**Task set**
1. Using the mailing-list post on getting aid to New Orleans, explain in one to three sentences why 20 water trucks a day could support 140,000 people.
2. Carry the mailing-list post on getting aid to New Orleans forward, continuing it from its last sentence.

[extropy-chat] Getting AId to people in need

The Avantguardian avantguardian2020 at yahoo.com
Fri Sep 2 06:47:55 UTC 2005



--- Dan Clemmensen <dgc at cox.net> wrote:


> 
> 
> By contrast, a hurricane-induced break in New
> Orleans' levees was 
> predictable, predicted, and evaluated as the most
> likely major disaster 
> in the US.

Yes but we all know that the people in charge do not
listen to learned experts but instead to a loud
booming voice in their head they call God.

> 
> Humans need a gallon of drinking water a day, plus
> some washing water. 
> Just how hard is it to commandeer all the water
> trucks in the towns 
> along the Lower Mississippi river, place hen in
> barges, and send the to 
> New Orleans? In my (rich) neighborhood, there are
> several companies that 
> have such trucks. Each truck has a 7000-gallon tank.
> the trucks are used 
> to fill swimming pools. 20 trucks a day will support
> 140,000 people. A 
> single tow-boat per day can trivially handle enough
> barges to carry the 
> food and water for 100,000 people.

**Data segment**
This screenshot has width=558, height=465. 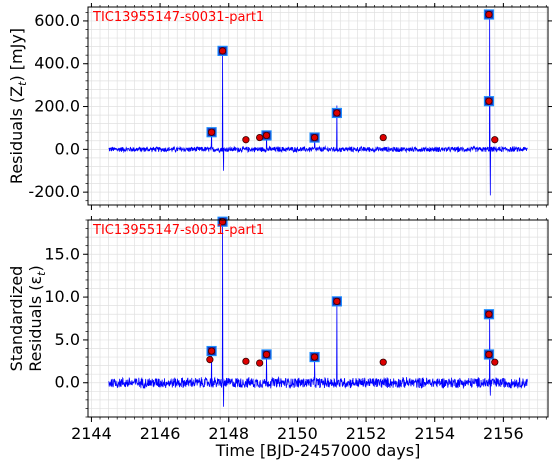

**Per-task outputs**
1. Each truck has a 7000-gallon tank, and a person needs a gallon of drinking water a day. Twenty trucks therefore carry 140,000 gallons daily, enough for one gallon apiece for 140,000 people.

2.
Yes. Also what they ought to do is bring in powered
and solar stills. The problem is not there isn't any
water there, the problem is that it is contaminated.
Bringing them a gallon of water keeps one of them
hydrated for a day. Bring them a still and that person
can be hydrated indefinately.

> 
> What astounded me was the inattention the press gave
> to the levees. The 
> press did their hurricane thing, looking at the
> "standard" hurricane 
> damage in Biloxi and Gulfport,and they thought New
> Orleans was the same. 
> The canal levee was breached on Monday afternoon,and
> the press ignored 
> it until noon on Tuesday. The breach was the most
> important part of the 
> story, and anyone with the sense god gave a
> grasshopper should have 
> known it (with <10 minutes of research) at the time
> Katrina first turned 
> north in the gulf. I sure did. If I knew it, the
> governor of Louisiana 
> should have known it. When the Mayor (correctly and
> courageously)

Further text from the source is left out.